Extrait de la cinquième conférence du livre
« Le christianisme ésotérique et la direction spirituelle de l’humanité »,
Rudolf Steiner - Neuchâtel, le 28 septembre 1911
dans le chapitre intitulé « Le christianisme rosicrucien »,
Éditions Anthroposophiques Romandes 1989, GA130
Traduction : Christian Lazaridès
(...) Et maintenant, pour aller plus loin, nous allons parler de la différence dans l'enseignement de Christian Rose-Croix, entre les premiers temps et les époques ultérieures. Cet enseignement fut d'abord plus en rapport avec les sciences naturelles ; de nos jours il est plus en rapport avec les sciences de l'esprit.

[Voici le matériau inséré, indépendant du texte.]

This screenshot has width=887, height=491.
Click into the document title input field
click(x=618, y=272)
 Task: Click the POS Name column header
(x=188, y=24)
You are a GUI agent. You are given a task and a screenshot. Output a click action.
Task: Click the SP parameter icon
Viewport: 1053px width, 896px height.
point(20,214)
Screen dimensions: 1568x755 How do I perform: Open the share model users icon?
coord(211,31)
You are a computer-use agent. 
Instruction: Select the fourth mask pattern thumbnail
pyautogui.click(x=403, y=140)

Ainsi il fut d'abord question des processus naturels et on nommait « alchimie » cette science ; on la nommait « astrologie » dans la mesure où ces processus se déroulaient hors de la sphère terrestre. Aujourd'hui nous partons plutôt de l'observation spirituelle. Quand on considère par exemple les époques de civilisation post-atlantéennes qui se succèdent : époque proto-indienne, proto-perse, égypto-chaldéo-assyro-babylonienne, gréco-latine, nous apprenons à connaître la façon dont a évolué l'âme humaine.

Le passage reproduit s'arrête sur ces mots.